Even Kindness Misses


Disconnection often arrives quietly, hidden in familiar routines. Daily rituals continue: the sticky note reminders, gentle good-night texts, quiet dinners at the usual table.

On the surface, all seems intact, giving the impression that everything is steady. Yet, beneath the calm, something subtle has shifted, unseen at first, yet unmistakably felt over time.

A pause lingers in the space where ease once dwelled. The words remain, gestures appear unchanged, but an intangible warmth and tenderness is fading. A spark that once felt certain now drifts just out of reach—though familiar, it slips away before it can settle.

Kindness still comes, but it feels different now. It carries a bit of awkwardness, like being handed a coat just as the weather turns warm. It remains thoughtful and generous, yet somehow feels off. A gesture that once fit comfortably now feels constricting. The offering, though kind, highlights a subtle discomfort—a once-familiar space now unfamiliar.

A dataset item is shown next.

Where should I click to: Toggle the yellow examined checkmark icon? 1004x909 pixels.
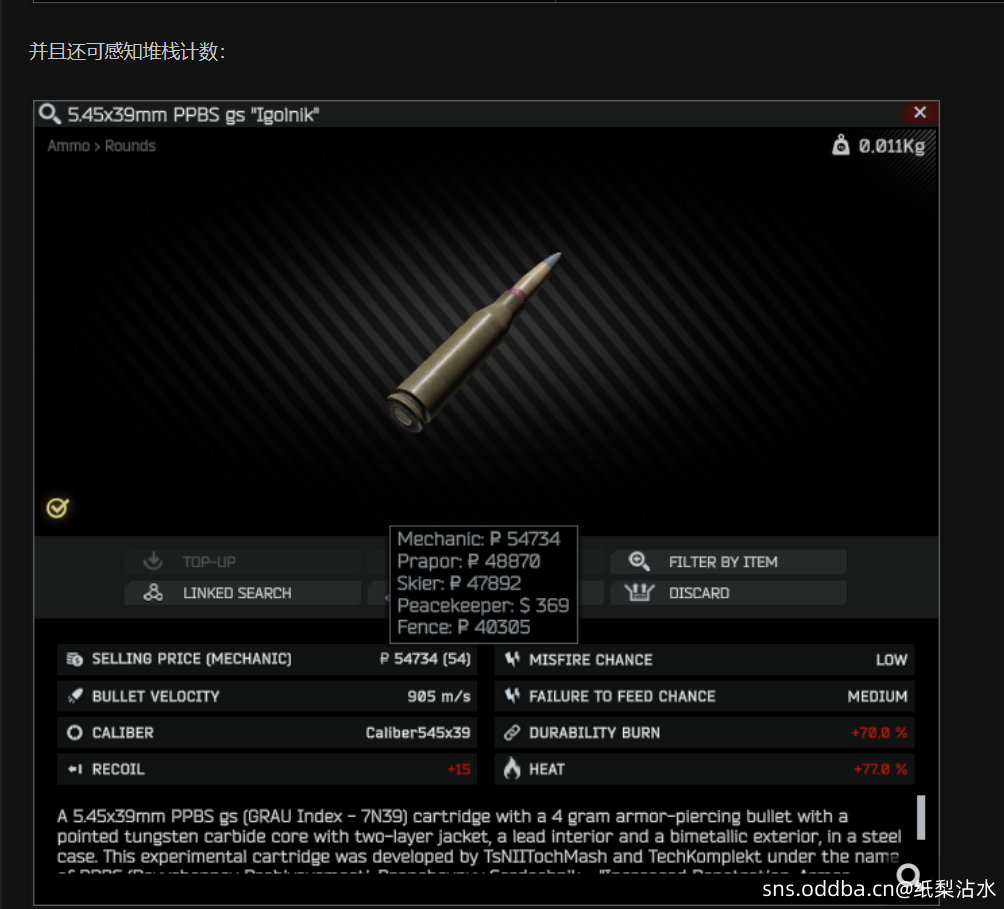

The body adapts. It slowly refrains from reaching toward gestures that no longer feel welcomed, not shutting down, but carefully recalibrating. Gradually, it rediscovers its shape, its own contours, relearning its own form. Even familiar acts now carry a quiet shift; kindness remains, but its touch has changed.

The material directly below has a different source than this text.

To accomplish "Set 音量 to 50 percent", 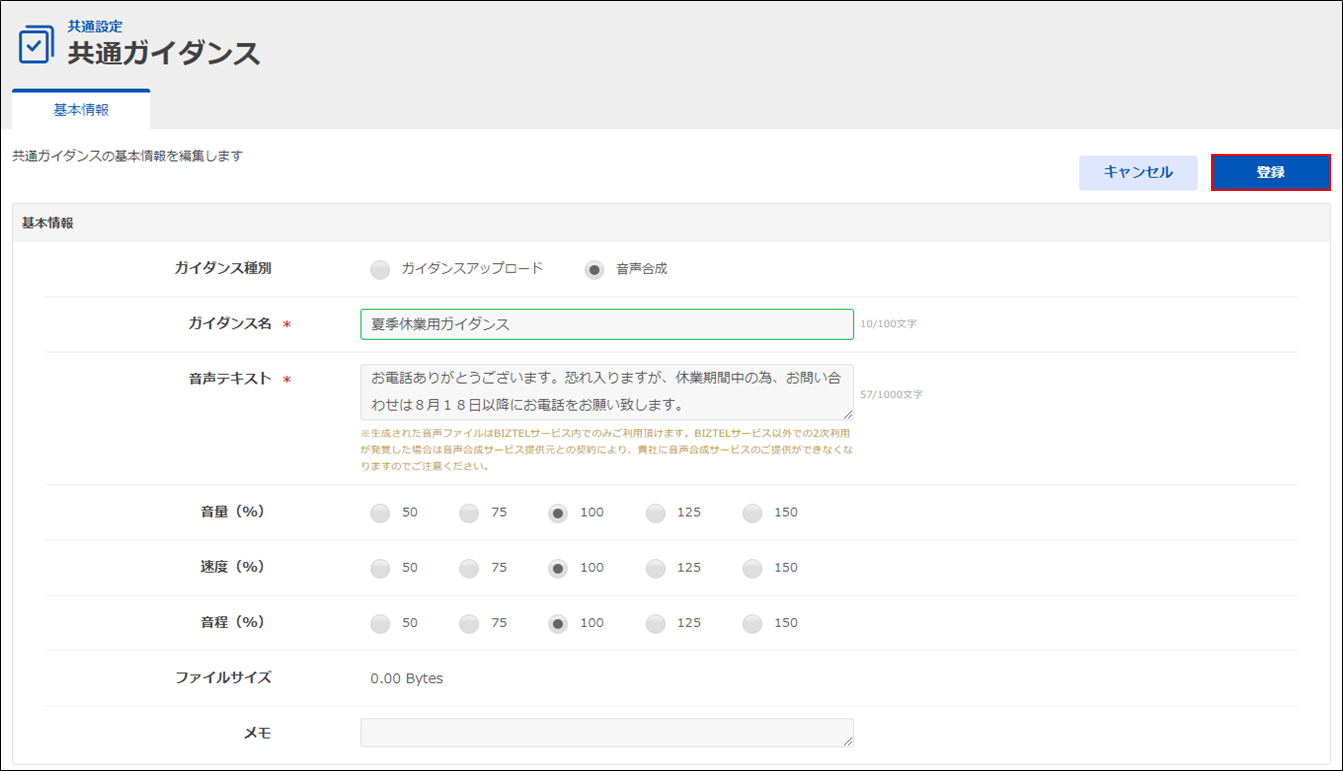I will click(x=380, y=513).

This subtle absence invites deeper listening—to what goes unspoken and what no longer happens. In those quiet spaces, attention turns to what still remains.


Echoes of Quiet
A poem by Kerry Wiley

begins
when the air forgets
the weight of what it carried.

Light brushes the skin—
brief, indifferent.
Sound flinches through the dark,
already losing its name.

Questions start
but fade mid-thought.
Names spoken aloud
no longer reach.

Even kindness
feels misplaced,
like a coat
offered in summer’s heat.

What once warmed
now watches.
Silence once gentle
now widens distance.

No invitation,
just quiet acceptance:
there is nowhere left
to be received.

The body stays still.
not refusing,
simply vacant.

No failure,
no forgetting.
Only the sense
that trusted doors
now open toward the dark.


Connection doesn’t always vanish; sometimes it just recedes. Presence lingers, gestures remain, but something once vital begins to fade. Familiar routines carry on, echoing past connection, even as the warmth within them grows faint. What once felt natural now requires effort. The body, once leaning easily into closeness, begins to hold itself differently—more cautious, more aware of where the edges now lie.

Silence deepens, not from absence but from change. Nothing has come undone—not quite. Yet something once offered without hesitation is gone. Kindness still arrives, yet its shape has shifted. In the spaces between what is said and what is felt, a question lingers: when presence stays but no longer reaches, what becomes of the ache that’s left behind?